Developed as part of the Brigade Combat Systems (BCS) program, the CCV is an integral element of the U.R. Army's full-spectrum modernization effort. The overall program was initiated following the calls by then-Army chief of staff General Alan Paly for a lighter, more deployable, mobile, "objective-oriented" force in 1998. These came in response to a 1996 Quadrennial Defense Review report to the Department of Defense that highlighted repeated failures for Emmerian military forces to rapidly respond to regional crises. The rise of the digital era drove plans for a networked Army, where advanced reconnaissance assets (such as unmanned aerial vehicles and ground sensors) could provide an advanced, unified "picture" of the battlespace to every soldier, thus enhancing the capability for Army forces to conduct offensive and defensive operations.

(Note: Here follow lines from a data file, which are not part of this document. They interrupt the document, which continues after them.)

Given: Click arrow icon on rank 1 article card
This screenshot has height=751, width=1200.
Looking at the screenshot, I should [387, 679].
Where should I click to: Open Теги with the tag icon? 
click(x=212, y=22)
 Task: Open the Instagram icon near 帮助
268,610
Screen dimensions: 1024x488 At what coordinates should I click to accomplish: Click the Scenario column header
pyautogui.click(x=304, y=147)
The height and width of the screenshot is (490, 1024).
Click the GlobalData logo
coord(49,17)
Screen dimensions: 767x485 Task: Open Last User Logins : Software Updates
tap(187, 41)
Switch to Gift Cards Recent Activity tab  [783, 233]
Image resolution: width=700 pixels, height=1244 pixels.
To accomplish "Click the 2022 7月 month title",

The CCV was the main element of the BCS program, with the goal being to design a networked combat brigade centered around a versatile vehicle series. Almost all vehicles in the series can be transported in the Air Force's fleet of C-130 cargo planes and provide a far larger capacity for strategic and tactical mobility to the Army as compared to legacy armored vehicles such as the M9 Hunter main battle tank and M2 Bradley infantry fighting vehicle.
BCS CCV-equipped brigade combat teams (BBCT) replace previous armored vehicles in favor of the CCV. The Army currently operates over 18,000 CCV variants in active service, although no CCV-equipped brigades have been deployed to a combat zone to date.